Muitas crianças nasceram no campo e algumas delas trabalham por menos de 1 dólar por dia, como é o caso do protagonista do filme, Jamal. Em Shamshatoo falta dinheiro, educação, saúde e a comida é racionada. A ração diária da população é de 480g de farinha de trigo, 25g de óleo vegetal e 60g de sementes. Cada família recebe uma tenda, uma capa plástica, três cobertores e um fogão. Os gastos com refugiados ficam muito aquém dos 7,9 bilhões de dólares detonados nos bombardeios americanos, que começaram em 7 de outubro de 2001 sob o pretexto de procurar Osama Bin Laden ou derrubar Saddam Hussein - bem, ambos os motivos são válidos. A ONU afirma que não tem verba suficiente. "Nosso orçamento estimado para lidar com o problema dos refugiados nesses primeiros meses é de pelo menos US$ 50 milhões, e temos pouco mais de 30% dessa quantia", afirmara Peter Kessler, 39, porta-voz da organização no Paquistão, no começo do confltio.

No aspecto político, a situação não fica nem um pouco melhor. Em Shamshatoo, a ONU, o Taleban, ONGs missionárias e organizações extremistas islâmicas dividem espaço sob olhares de desconfiança e ódio mesmo. A falta de recursos gera conflitos e preconceitos dos paquistaneses contra os afegãos. Segundo a ONU, há 203 campos de refugiados no país que não têm estrutura para funcionar de maneira humanamente aceitável. Os afegãos são acusados de causar desemprego e há um clima de animosidade generalizada na região. Kessler, que esteve em campos de refugiados em Ruanda, Congo, Kosovo e Bósnia, faz um diagnóstico pessimista. "Este é o pior acampamento em que já trabalhei. Em Ruanda, a miséria era imensa, mas havia solidariedade, os vizinhos tentavam ajudar. Aqui, há ódio."

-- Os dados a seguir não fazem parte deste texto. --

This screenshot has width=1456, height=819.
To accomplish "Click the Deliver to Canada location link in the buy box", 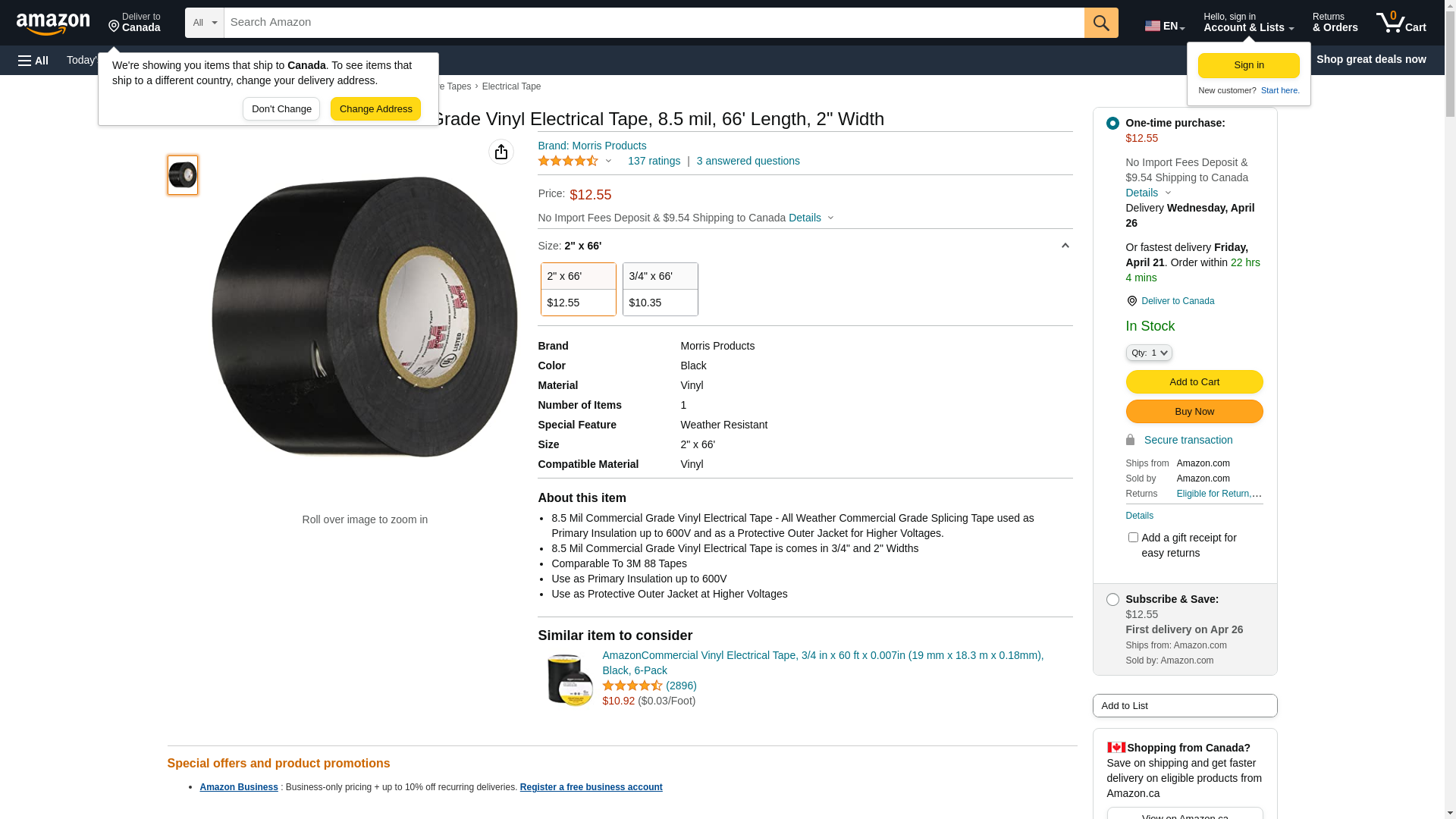I will click(1177, 301).

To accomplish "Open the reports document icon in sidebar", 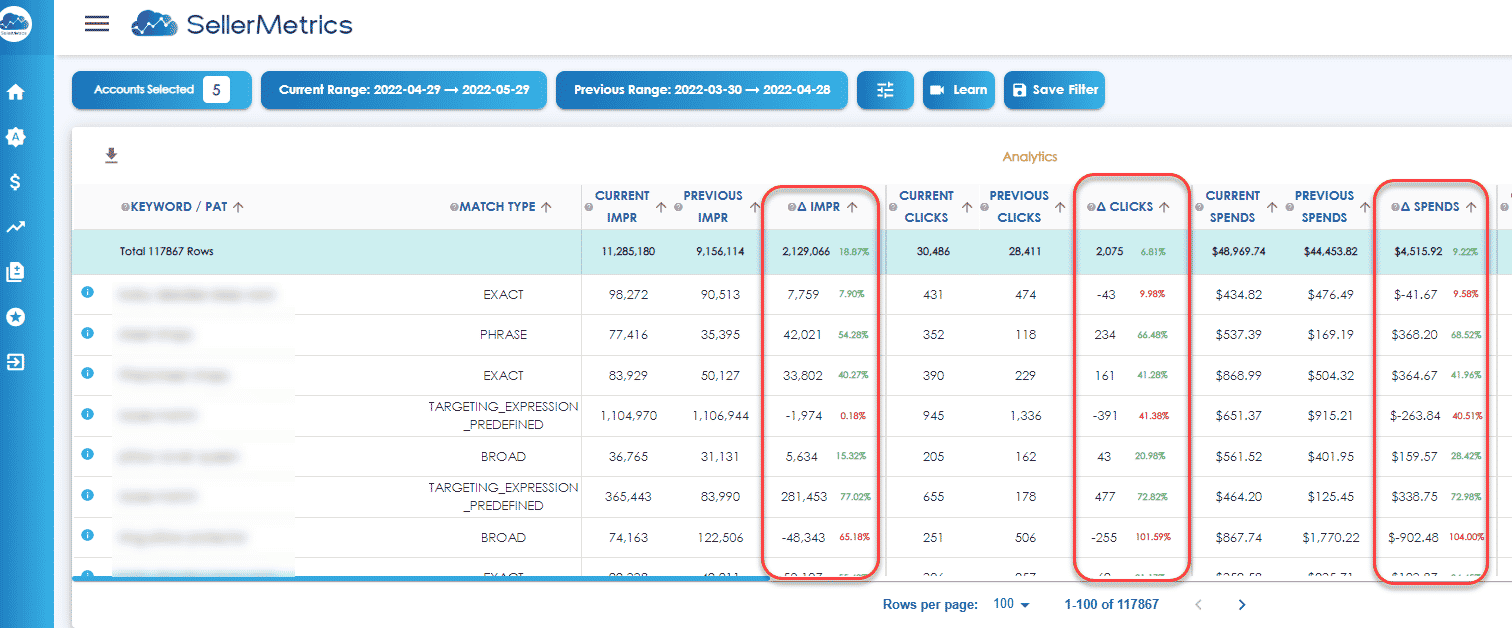I will (x=14, y=271).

Nesse cenário de pesadelo, muitos não resistem e morrem. Outras centenas tentam fugir no desespero e encontram a morte um pouco mais além, nas estradas da fronteira, minadas por contrabandistas de gente, policiais corruptos e grupos de combatentes de ambos os lados da guerra, armados até os dentes. Só no último mês, cerca de 60 mil afegãos cruzaram a fronteira paquistanesa, engordando o contingente de mais de 2 milhões que fugiram desde a invasão soviética. Vivendo de subempregos nas grandes cidades, não são poucos os que partem para a mendicância ou para atividades ilícitas, como o contrabando e o tráfico de drogas. A ONU calcula que só o conflito com os EUA produziu um contigente de mais de 1 milhão de fugitivos afegãos.
O número de vítimas de uma guerra é significativamente maior do que aqueles que dão conta dos mortos em combate. Embora possam existir argumentos psicológicos, políticos, históricos e culturais para a deflagração de uma guerra, o que ela representa é, na verdade, uma extorsão humana. Em benefício de uma irrisória minoria criam-se os custos incomensuráveis de uma maioria incólume: a população civil. Aquele que busca a informação apenas nas reportagens dos meios de comunicação, certamente, não sabe que durante os três primeiros meses da guerra americana no Afeganistão, o número de mortos na população civil ultrapassou 3.700 (vítimas). Um número maior do que o de mortos no ataque de 11 de setembro, em Nova Iorque.


O filme retrata a tentativa desesperada de muitos refugiados de buscar uma vida melhor muito longe da guerra e o papel do sonho nessa decisão arriscada, como combustível vital para a dura, incerta e não raramente inútil jornada. No trajeto até Londres não faltam obstáculos, policiais corruptos, contrabandistas de fronteira, aproveitadores e criminosos. Numa viagem imprevisível e quase suicida, os dois partem cheios de esperanças e com uma ingenuidade lamentável na bagagem.
Neste Mundo é um road movie que deixa a paisagem das estradas de pano de fundo para mostrar não só os exageros inevitáveis da vida, para quem vive num universo de condições extremamente precárias, mas sobretudo a intolerância humana e o desprezo das potências políticas com relação ao mundo pobre. O filme ganhou o Urso de Ouro do Festival de Berlim em 2003, assim como outros prêmios europeus importantes.